▶ [Excerpted records]
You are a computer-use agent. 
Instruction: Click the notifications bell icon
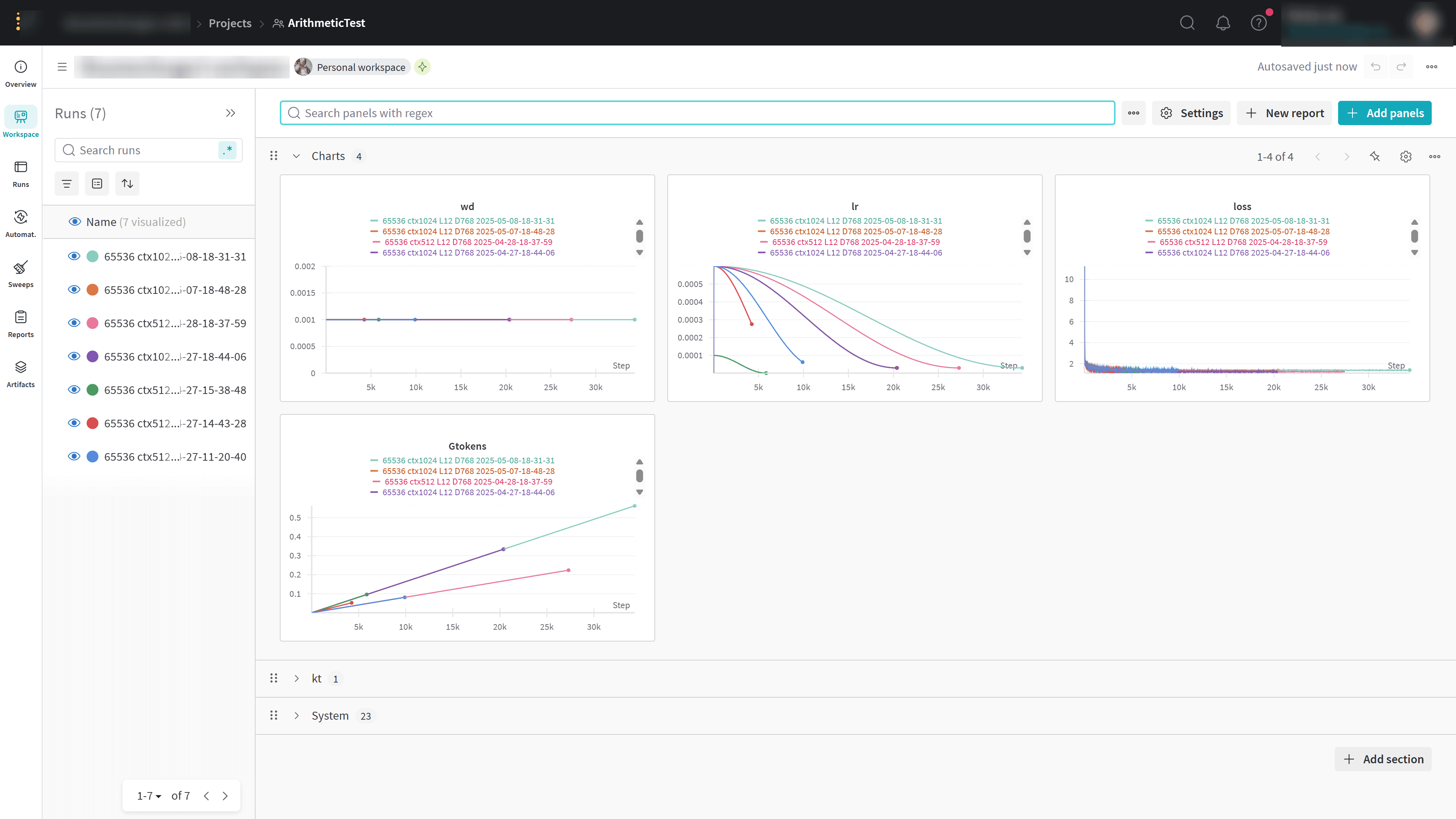1222,23
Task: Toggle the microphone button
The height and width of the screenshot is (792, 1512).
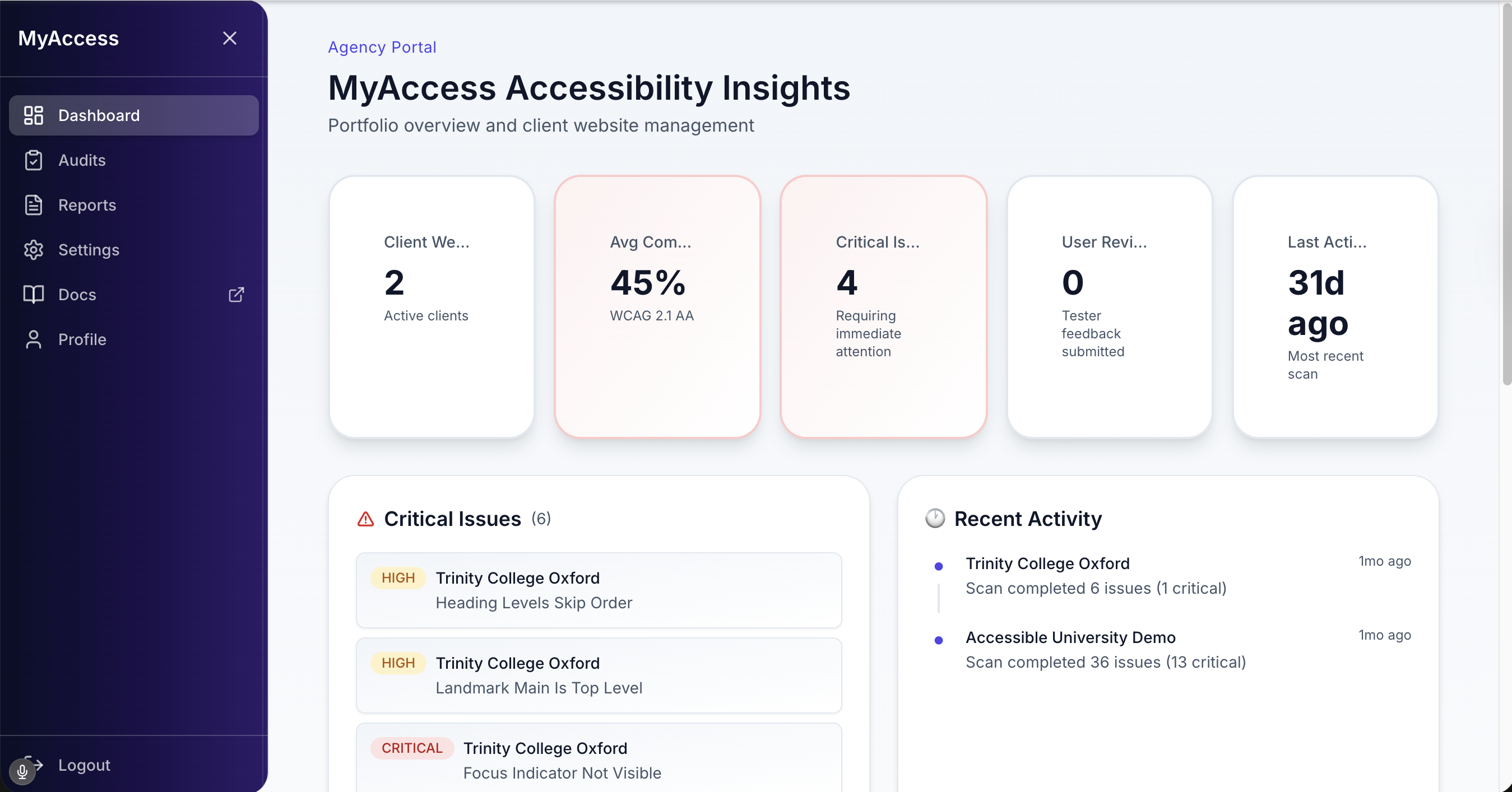Action: pos(22,771)
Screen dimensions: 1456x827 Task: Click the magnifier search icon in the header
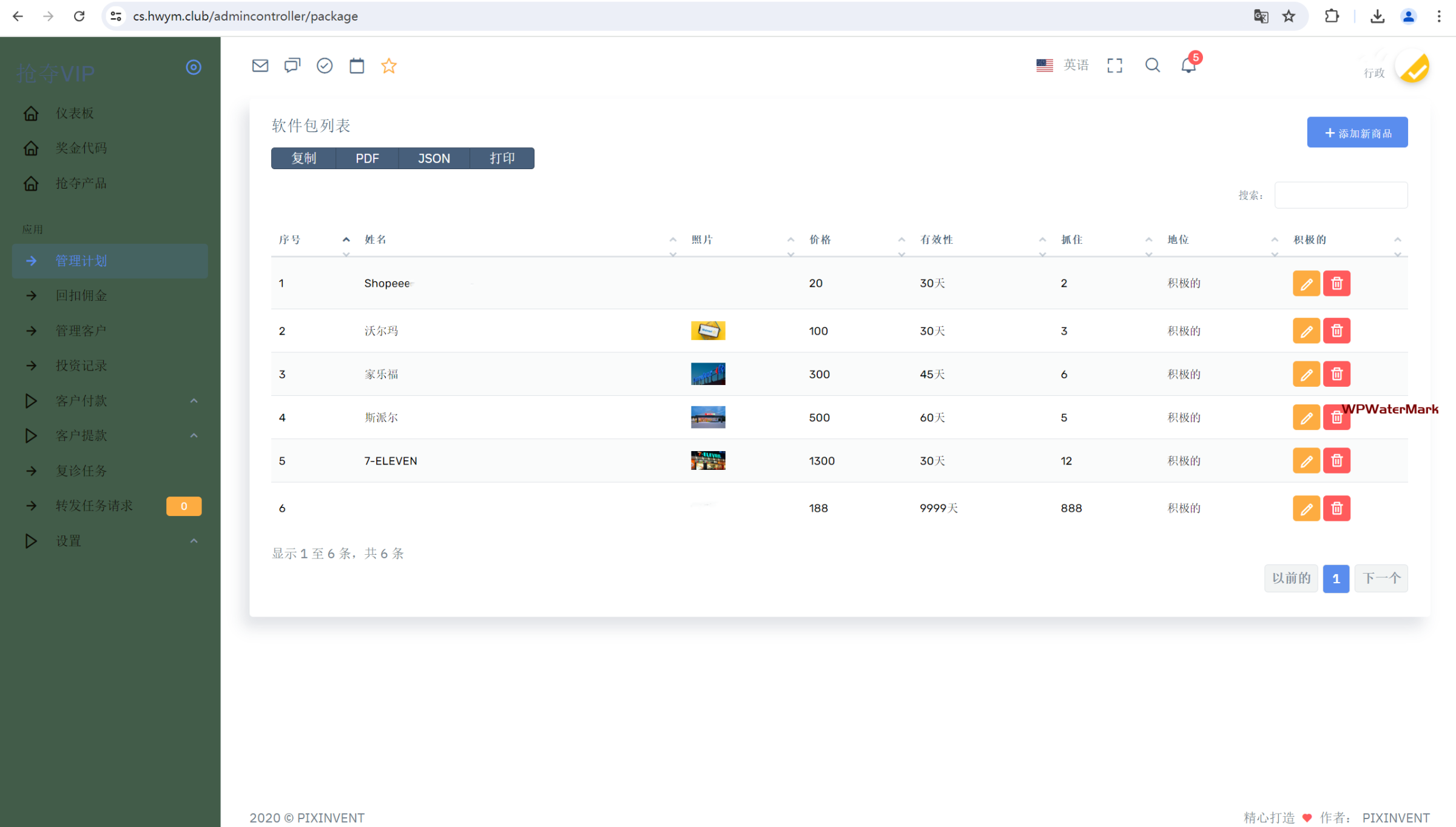[1152, 65]
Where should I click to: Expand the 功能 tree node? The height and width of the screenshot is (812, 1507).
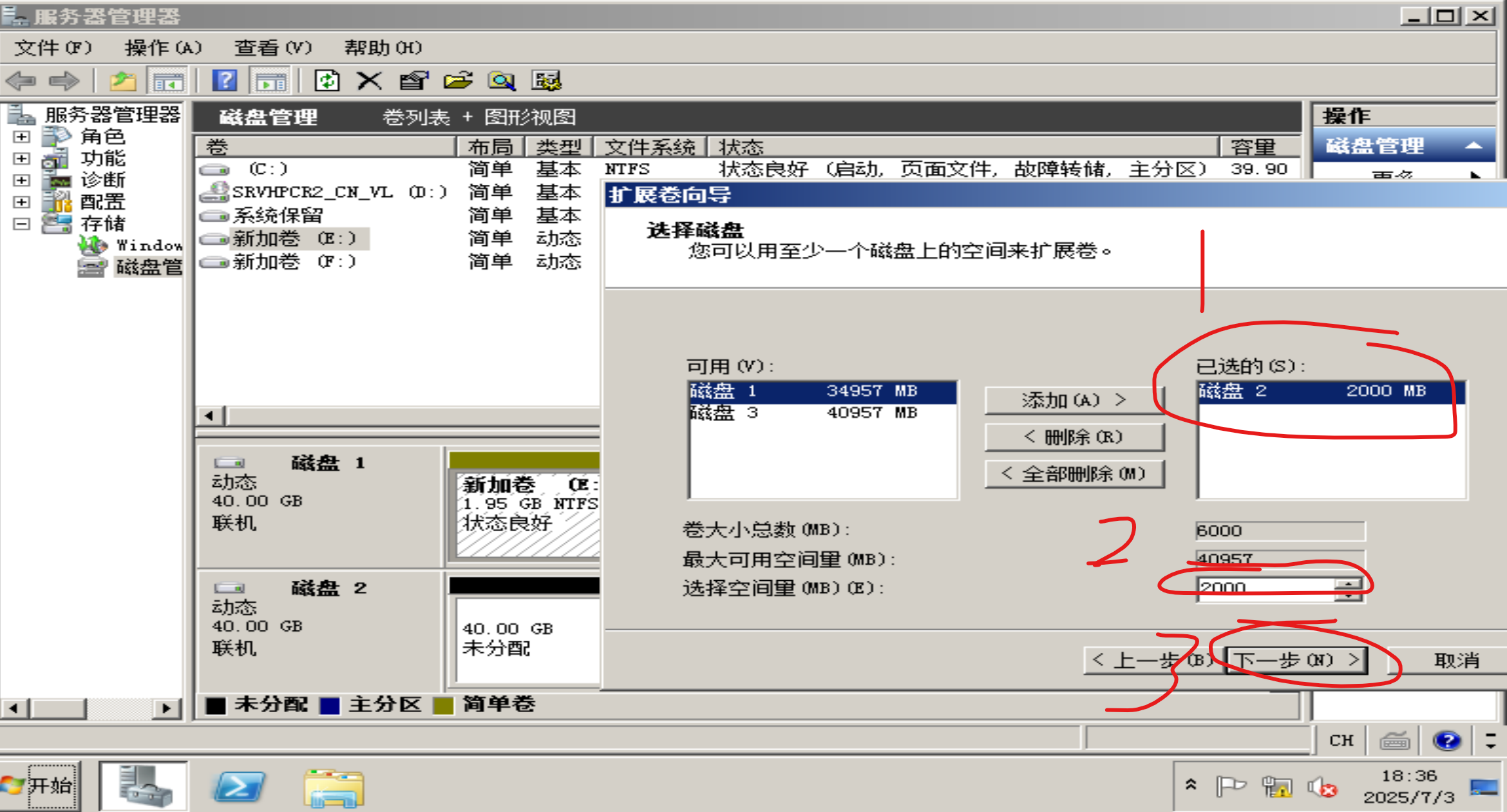(x=21, y=158)
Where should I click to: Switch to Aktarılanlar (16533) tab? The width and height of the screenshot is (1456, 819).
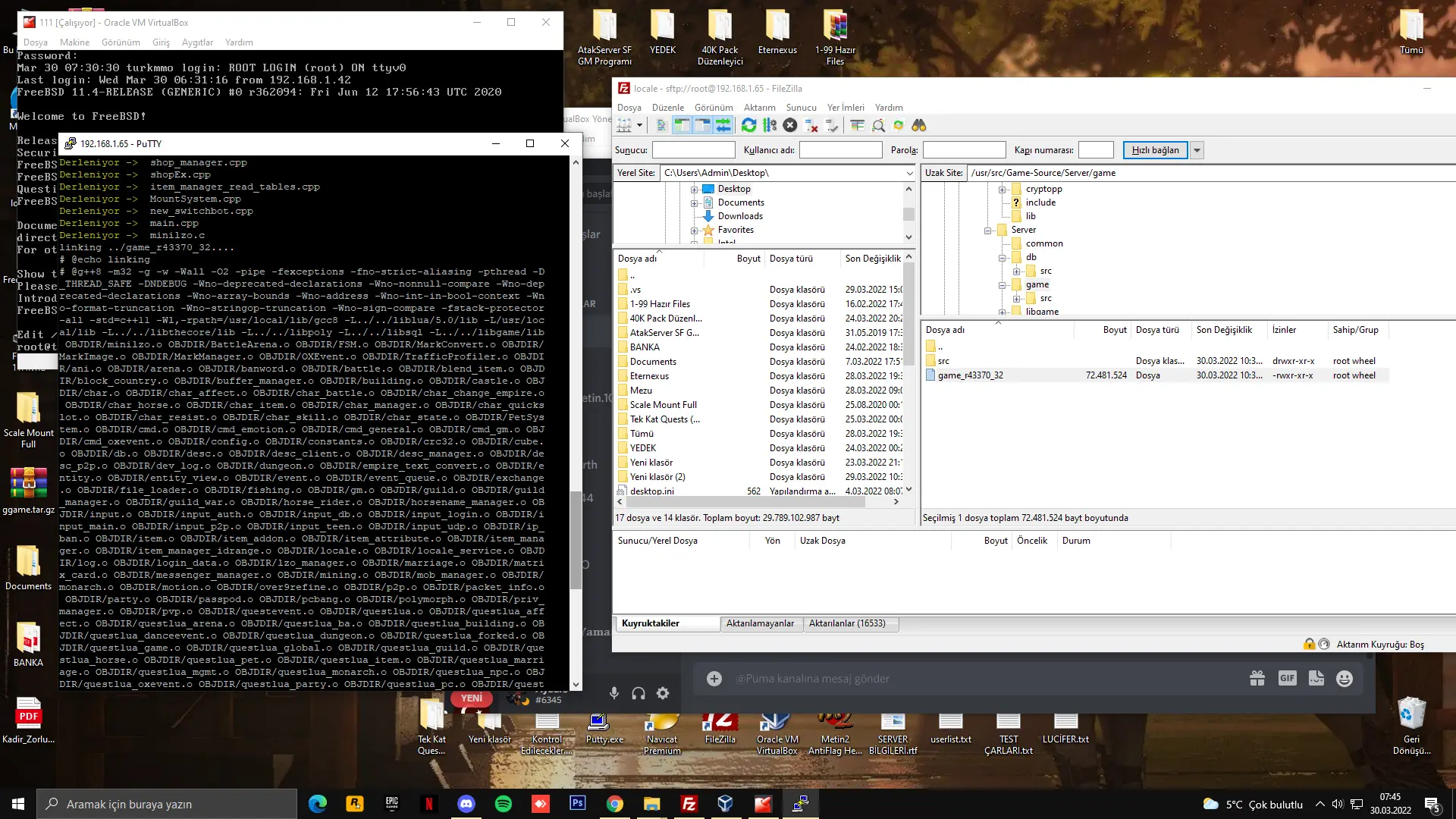(x=846, y=623)
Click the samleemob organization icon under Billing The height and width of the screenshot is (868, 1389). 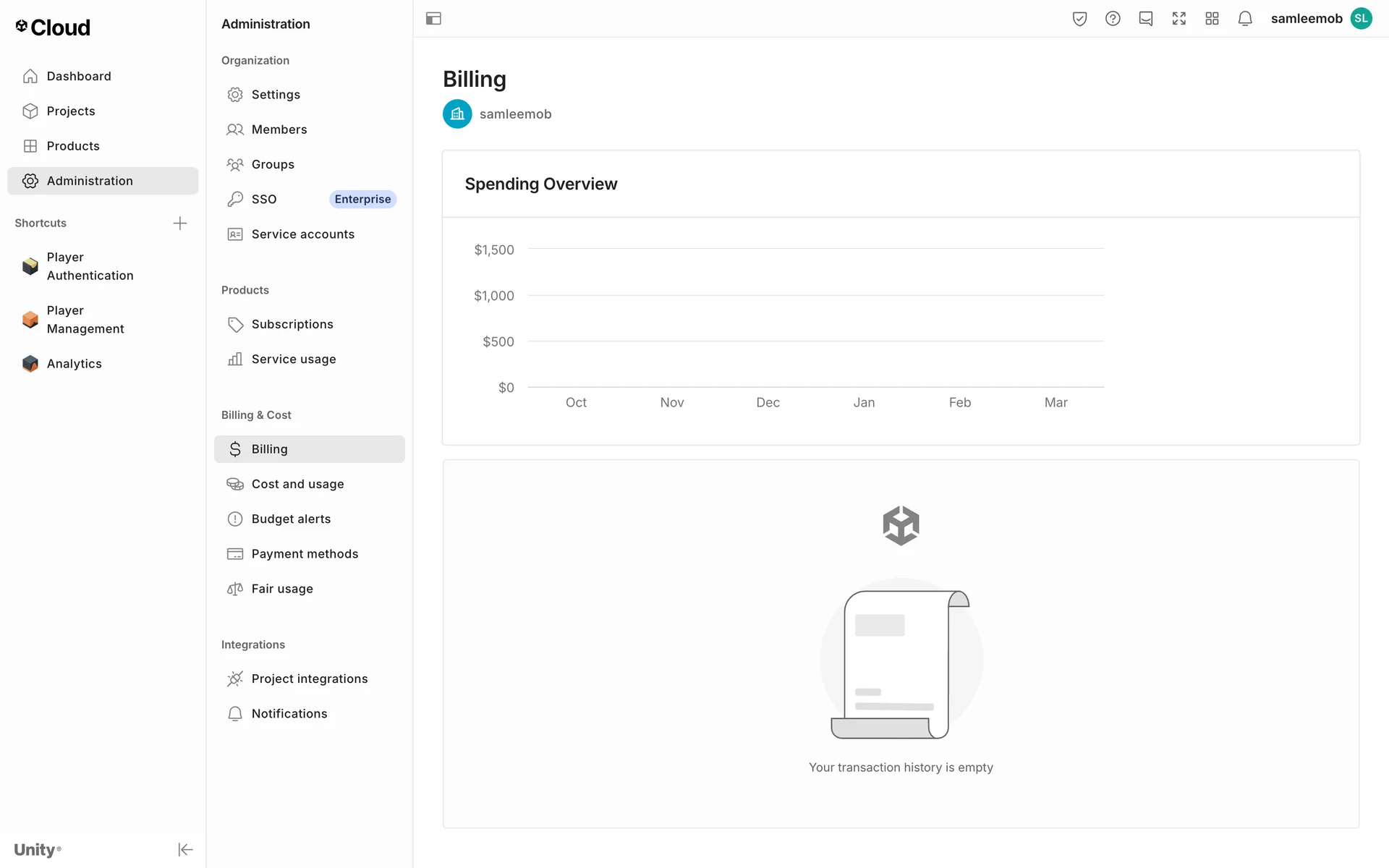click(457, 114)
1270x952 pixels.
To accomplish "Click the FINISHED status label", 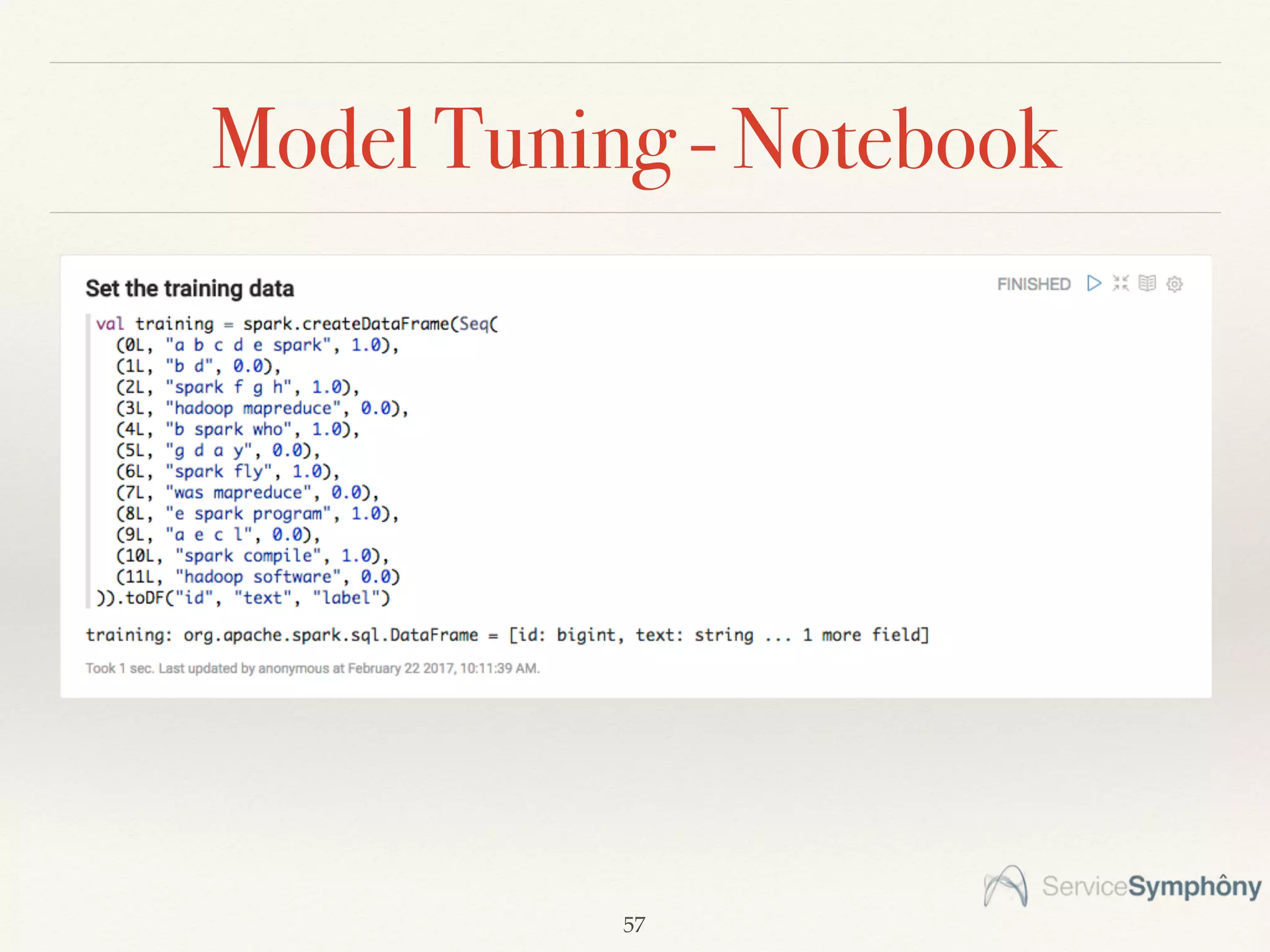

▶ [Problem to work on] Without the pictures, repeat exactly the lines running from the line containing "1270x952 pixels." through the end of the data, both ends included.

▶ [Solution to this exercise]
1270x952 pixels.
To accomplish "Click the FINISHED status label", 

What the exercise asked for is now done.